▸ What this task involves: Could you output every record below exactly as it appears?

[Stored data entries]
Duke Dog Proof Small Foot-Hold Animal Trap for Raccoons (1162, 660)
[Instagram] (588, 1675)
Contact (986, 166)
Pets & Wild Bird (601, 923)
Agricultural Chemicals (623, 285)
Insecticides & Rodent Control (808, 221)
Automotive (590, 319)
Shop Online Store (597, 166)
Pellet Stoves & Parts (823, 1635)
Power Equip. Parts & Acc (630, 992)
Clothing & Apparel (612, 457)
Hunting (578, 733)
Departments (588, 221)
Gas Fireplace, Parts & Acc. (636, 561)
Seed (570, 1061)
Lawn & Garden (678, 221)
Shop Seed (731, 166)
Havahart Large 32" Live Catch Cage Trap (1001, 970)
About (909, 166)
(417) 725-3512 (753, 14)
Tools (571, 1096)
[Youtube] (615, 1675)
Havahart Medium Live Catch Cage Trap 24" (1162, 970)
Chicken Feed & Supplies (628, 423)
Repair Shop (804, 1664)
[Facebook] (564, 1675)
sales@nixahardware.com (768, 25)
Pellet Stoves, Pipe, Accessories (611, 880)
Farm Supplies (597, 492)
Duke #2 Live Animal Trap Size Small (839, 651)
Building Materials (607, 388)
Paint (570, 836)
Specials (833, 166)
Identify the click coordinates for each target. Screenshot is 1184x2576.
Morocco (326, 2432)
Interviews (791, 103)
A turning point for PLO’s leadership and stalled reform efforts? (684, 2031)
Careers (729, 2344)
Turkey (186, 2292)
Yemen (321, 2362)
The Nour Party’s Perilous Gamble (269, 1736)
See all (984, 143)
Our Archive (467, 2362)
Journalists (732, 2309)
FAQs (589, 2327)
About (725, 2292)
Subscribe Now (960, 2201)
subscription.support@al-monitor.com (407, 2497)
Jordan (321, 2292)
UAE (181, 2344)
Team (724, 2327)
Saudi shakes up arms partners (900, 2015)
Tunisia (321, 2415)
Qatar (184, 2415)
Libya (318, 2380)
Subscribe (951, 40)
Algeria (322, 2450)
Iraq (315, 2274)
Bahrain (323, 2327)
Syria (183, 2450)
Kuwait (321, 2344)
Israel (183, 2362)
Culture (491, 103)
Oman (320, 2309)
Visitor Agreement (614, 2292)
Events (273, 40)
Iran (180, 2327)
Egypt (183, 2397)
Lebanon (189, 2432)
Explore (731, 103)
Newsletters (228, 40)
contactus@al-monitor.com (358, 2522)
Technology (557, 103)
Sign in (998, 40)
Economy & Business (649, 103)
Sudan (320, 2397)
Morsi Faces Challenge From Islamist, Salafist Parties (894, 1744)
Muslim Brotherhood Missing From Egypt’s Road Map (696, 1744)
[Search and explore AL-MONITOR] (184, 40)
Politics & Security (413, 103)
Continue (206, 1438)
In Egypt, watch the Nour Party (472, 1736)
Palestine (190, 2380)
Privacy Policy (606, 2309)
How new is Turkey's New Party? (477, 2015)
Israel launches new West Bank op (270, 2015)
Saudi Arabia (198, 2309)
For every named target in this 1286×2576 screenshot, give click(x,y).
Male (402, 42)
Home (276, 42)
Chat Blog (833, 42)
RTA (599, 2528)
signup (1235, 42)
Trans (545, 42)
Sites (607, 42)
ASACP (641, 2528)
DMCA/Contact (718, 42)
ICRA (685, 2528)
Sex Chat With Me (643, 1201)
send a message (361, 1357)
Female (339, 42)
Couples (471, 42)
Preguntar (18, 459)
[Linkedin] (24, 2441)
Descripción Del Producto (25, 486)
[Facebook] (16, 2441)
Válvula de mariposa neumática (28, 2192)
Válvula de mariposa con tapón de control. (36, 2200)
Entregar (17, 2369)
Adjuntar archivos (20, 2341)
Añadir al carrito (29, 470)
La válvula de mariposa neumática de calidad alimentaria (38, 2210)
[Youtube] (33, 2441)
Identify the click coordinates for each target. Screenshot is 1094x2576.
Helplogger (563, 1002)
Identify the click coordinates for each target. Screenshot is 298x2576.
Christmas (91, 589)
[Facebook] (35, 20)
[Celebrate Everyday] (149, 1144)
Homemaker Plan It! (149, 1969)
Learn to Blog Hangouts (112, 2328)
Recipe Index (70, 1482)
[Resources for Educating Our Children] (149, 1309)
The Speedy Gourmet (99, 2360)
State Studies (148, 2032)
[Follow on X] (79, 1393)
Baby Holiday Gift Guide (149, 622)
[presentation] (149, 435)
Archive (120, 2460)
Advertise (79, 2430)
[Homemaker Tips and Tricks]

▸ Result:
Duke Dog Proof Small Foot-Hold Animal Trap for Raccoons (1162, 660)
[Instagram] (588, 1675)
Contact (986, 166)
Pets & Wild Bird (601, 923)
Agricultural Chemicals (623, 285)
Insecticides & Rodent Control (808, 221)
Automotive (590, 319)
Shop Online Store (597, 166)
Pellet Stoves & Parts (823, 1635)
Power Equip. Parts & Acc (630, 992)
Clothing & Apparel (612, 457)
Hunting (578, 733)
Departments (588, 221)
Gas Fireplace, Parts & Acc. (636, 561)
Seed (570, 1061)
Lawn & Garden (678, 221)
Shop Seed (731, 166)
Havahart Large 32" Live Catch Cage Trap (1001, 970)
About (909, 166)
(417) 725-3512 (753, 14)
Tools (571, 1096)
[Youtube] (615, 1675)
Havahart Medium Live Catch Cage Trap 24" (1162, 970)
Chicken Feed & Supplies (628, 423)
Repair Shop (804, 1664)
[Facebook] (564, 1675)
sales@nixahardware.com (768, 25)
Pellet Stoves, Pipe, Accessories (611, 880)
Farm Supplies (597, 492)
Duke #2 Live Animal Trap Size Small (839, 651)
Building Materials (607, 388)
Paint (570, 836)
Specials (833, 166)
Identify the click coordinates for each target. Screenshot is 1184x2576.
Morocco (326, 2432)
Interviews (791, 103)
A turning point for PLO’s leadership and stalled reform efforts? (684, 2031)
Careers (729, 2344)
Turkey (186, 2292)
Yemen (321, 2362)
The Nour Party’s Perilous Gamble (269, 1736)
See all (984, 143)
Our Archive (467, 2362)
Journalists (732, 2309)
FAQs (589, 2327)
About (725, 2292)
Subscribe Now (960, 2201)
subscription.support@al-monitor.com (407, 2497)
Jordan (321, 2292)
UAE (181, 2344)
Team (724, 2327)
Saudi shakes up arms partners (900, 2015)
Tunisia (321, 2415)
Qatar (184, 2415)
Libya (318, 2380)
Subscribe (951, 40)
Algeria (322, 2450)
Iraq (315, 2274)
Bahrain (323, 2327)
Syria (183, 2450)
Kuwait (321, 2344)
Israel (183, 2362)
Culture (491, 103)
Oman (320, 2309)
Visitor Agreement (614, 2292)
Events (273, 40)
Iran (180, 2327)
Egypt (183, 2397)
Lebanon (189, 2432)
Explore (731, 103)
Newsletters (228, 40)
contactus@al-monitor.com (358, 2522)
Technology (557, 103)
Sign in (998, 40)
Economy & Business (649, 103)
Sudan (320, 2397)
Morsi Faces Challenge From Islamist, Salafist Parties (894, 1744)
Muslim Brotherhood Missing From Egypt’s Road Map (696, 1744)
[Search and explore AL-MONITOR] (184, 40)
Politics & Security (413, 103)
Continue (206, 1438)
In Egypt, watch the Nour Party (472, 1736)
Palestine (190, 2380)
Privacy Policy (606, 2309)
How new is Turkey's New Party? (477, 2015)
Israel launches new West Bank op (270, 2015)
Saudi Arabia (198, 2309)
For every named target in this 1286×2576 screenshot, give click(x,y).
Male (402, 42)
Home (276, 42)
Chat Blog (833, 42)
RTA (599, 2528)
signup (1235, 42)
Trans (545, 42)
Sites (607, 42)
ASACP (641, 2528)
DMCA/Contact (718, 42)
ICRA (685, 2528)
Sex Chat With Me (643, 1201)
send a message (361, 1357)
Female (339, 42)
Couples (471, 42)
Preguntar (18, 459)
[Linkedin] (24, 2441)
Descripción Del Producto (25, 486)
[Facebook] (16, 2441)
Válvula de mariposa neumática (28, 2192)
Válvula de mariposa con tapón de control. (36, 2200)
Entregar (17, 2369)
Adjuntar archivos (20, 2341)
Añadir al carrito (29, 470)
La válvula de mariposa neumática de calidad alimentaria (38, 2210)
[Youtube] (33, 2441)
Identify the click coordinates for each target. Screenshot is 1094x2576.
Helplogger (563, 1002)
Identify the click coordinates for each target. Screenshot is 298x2576.
Christmas (91, 589)
[Facebook] (35, 20)
[Celebrate Everyday] (149, 1144)
Homemaker Plan It! (149, 1969)
Learn to Blog Hangouts (112, 2328)
Recipe Index (70, 1482)
[Resources for Educating Our Children] (149, 1309)
The Speedy Gourmet (99, 2360)
State Studies (148, 2032)
[Follow on X] (79, 1393)
Baby Holiday Gift Guide (149, 622)
[presentation] (149, 435)
Archive (120, 2460)
Advertise (79, 2430)
[Homemaker Tips and Tricks]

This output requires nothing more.